> _Task prompt_
Please, in the data that follows, copy exactly the lines from the line with "This screenshot has width=828, height=580." through the last one, both included. Do not include pictures.

Dataset entries:
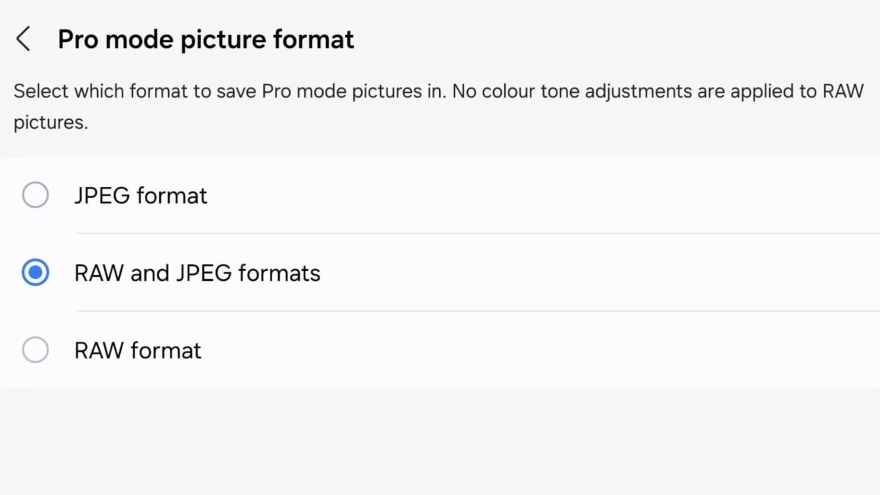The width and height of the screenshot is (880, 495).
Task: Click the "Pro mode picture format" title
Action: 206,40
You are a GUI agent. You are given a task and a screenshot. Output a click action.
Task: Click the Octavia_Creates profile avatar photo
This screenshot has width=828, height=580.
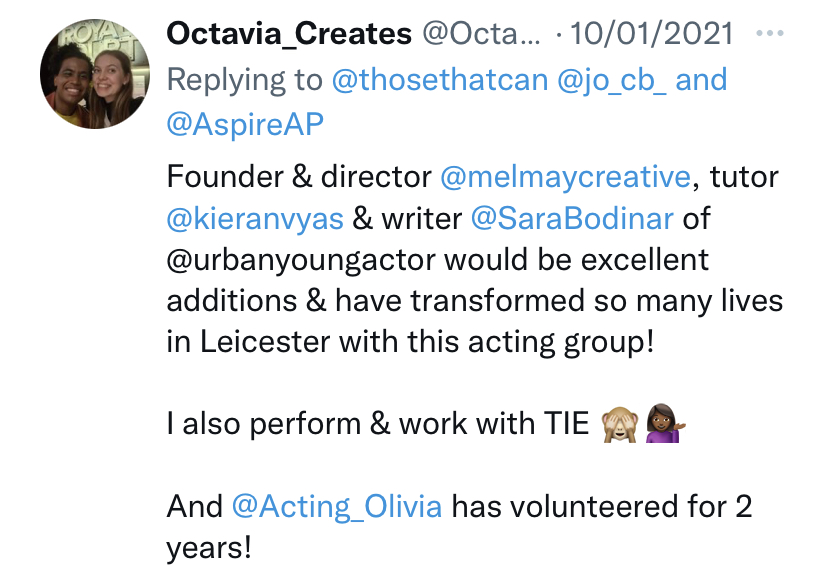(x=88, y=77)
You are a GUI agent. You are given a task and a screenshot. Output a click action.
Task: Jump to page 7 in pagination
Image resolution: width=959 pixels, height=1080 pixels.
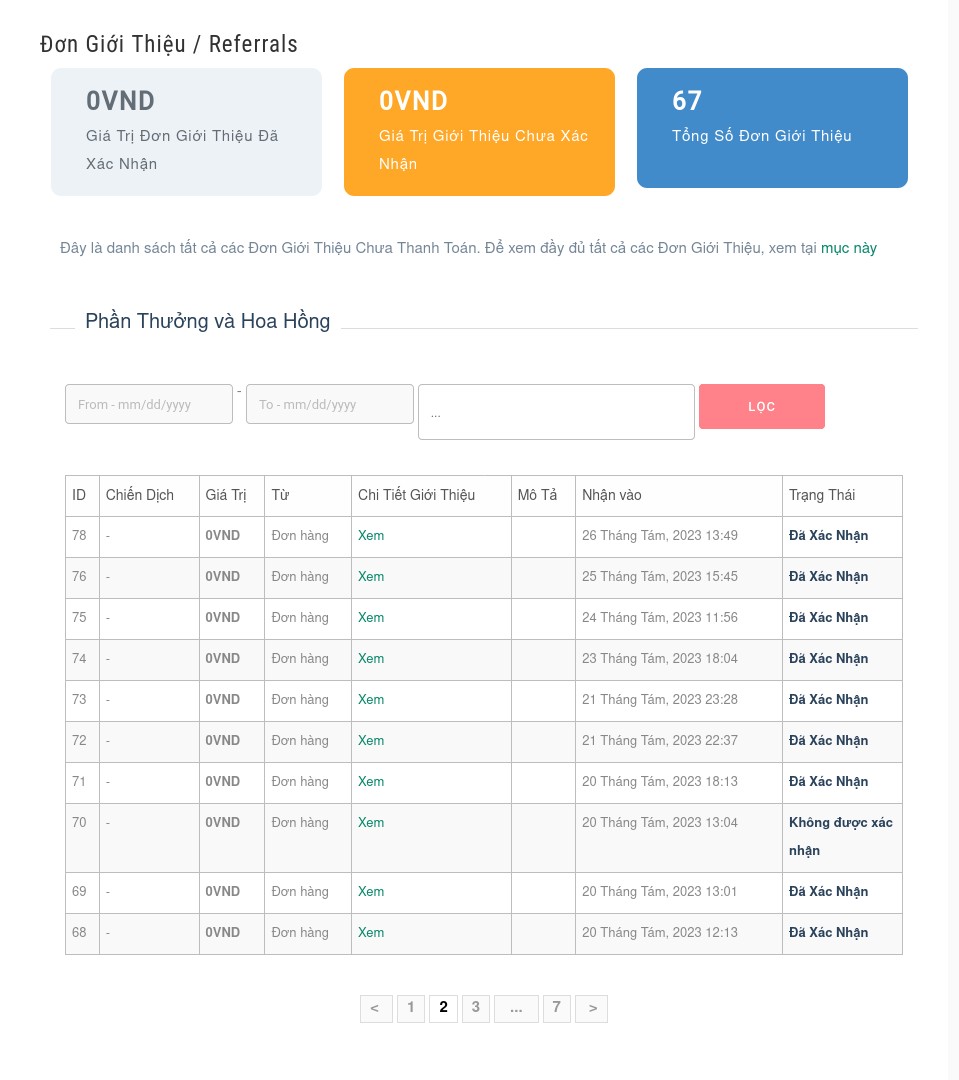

> _Answer box_
This screenshot has width=828, height=580.
(x=88, y=77)
You are a GUI agent. You are given a task and a screenshot. Output a click action.
Task: Jump to page 7 in pagination
Image resolution: width=959 pixels, height=1080 pixels.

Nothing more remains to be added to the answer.